The UK's coalition government is considering a Soviet-style central intervention policy to effectively fine individual universities in England if they impose unreasonable tuition fees next year, write Patrick Wintour and Allegra Stratton for the Guardian.
Vince Cable, the Business Secretary whose department is responsible for universities, and David Willetts, the Universities Minister, are looking at allowing colleges that charge a modest fee to expand and constraining those that are charging too much.
The government, through the Higher Education Funding Council, sets the grant and numbers for each university and has the power to fine a university as much as £3,000 (US$4,810) per student if it over-recruits in a single year.

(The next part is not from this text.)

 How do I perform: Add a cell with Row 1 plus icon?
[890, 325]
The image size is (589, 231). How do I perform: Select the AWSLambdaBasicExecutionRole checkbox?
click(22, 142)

Ministers are looking at cutting funding from universities that unreasonably charge the maximum £9,000 fee from 2012-13. They admit it is likely most universities will charge well over £8,000 a year.
Full report on the Guardian site
Meanwhile, Angela Harrison for the BBC reports that universities in England are facing cuts of 12% - before funding changes linked to student fees come in, writes. According to figures from the Higher Education Funding Council for England, teaching and research funding is falling on average by 4%, while capital spending is being more than halved.
England's 130 universities are learning how much they are being allocated in direct government funding, which is given through the funding council. Overall, the grant for teaching has been cut by more than 8% and that for research by nearly 3% compared with last year. Capital spending is down by 58%. Almost all universities will experience a cut.